Tous deux veulent aussi réformer le système actuel dit de Dublin, qui fait supporter aux pays d'arrivée (Italie et Grèce notamment) le plus gros des migrants et plaident pour plus de solidarité européenne. Angela Merkel a désormais de facto renoncé à son idée de quotas de répartition contraignants de migrants entre pays, vus d'un mauvais oeil par la France, et soutient l'idée de contributions différenciées des Etats (financière notamment). Macron a proposé un système d'aides incitatives pour l'accueil des migrants.

L'Europe d'abord?

Concernant la zone euro, Berlin a rejeté l'idée française d'un ministre des Finances ou d'un Parlement de la zone euro. Angela Merkel a fini par accepter du bout des lèvres l'idée d'Emmanuel Macron d'un budget d'investissement.

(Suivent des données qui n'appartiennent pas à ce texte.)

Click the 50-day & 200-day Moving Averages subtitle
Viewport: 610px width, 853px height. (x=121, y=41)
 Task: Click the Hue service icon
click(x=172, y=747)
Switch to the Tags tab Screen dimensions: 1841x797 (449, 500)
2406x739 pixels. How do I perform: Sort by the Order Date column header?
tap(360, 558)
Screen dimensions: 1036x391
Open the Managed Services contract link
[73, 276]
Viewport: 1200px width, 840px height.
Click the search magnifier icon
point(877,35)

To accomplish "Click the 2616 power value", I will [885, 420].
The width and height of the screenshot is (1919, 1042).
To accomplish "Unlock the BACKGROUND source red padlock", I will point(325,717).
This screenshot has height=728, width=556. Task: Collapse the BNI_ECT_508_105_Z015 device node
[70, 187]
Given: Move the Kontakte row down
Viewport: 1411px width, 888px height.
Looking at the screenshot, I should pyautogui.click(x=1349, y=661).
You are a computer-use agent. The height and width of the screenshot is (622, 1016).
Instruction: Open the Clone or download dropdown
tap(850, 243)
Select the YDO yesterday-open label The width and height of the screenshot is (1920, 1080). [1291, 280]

Mais elle entend le limiter à quelques dizaines de milliards d'euros, là où le chef de l'Etat français en voulait plusieurs centaines. Il pourrait être financé par une taxe sur les transactions financières.

Face à la politique de "l'Amérique d'abord" de Donald Trump, l'Allemagne traditionnellement pacifiste et atlantiste s'est rapprochée de la vision française d'une Europe souveraine, y compris dans le domaine militaire. Berlin et Paris sont par ailleurs d'accord de réduire la taille de la Commission, quitte à ne pas avoir temporairement de commissaire dans le cadre d'un système de rotation.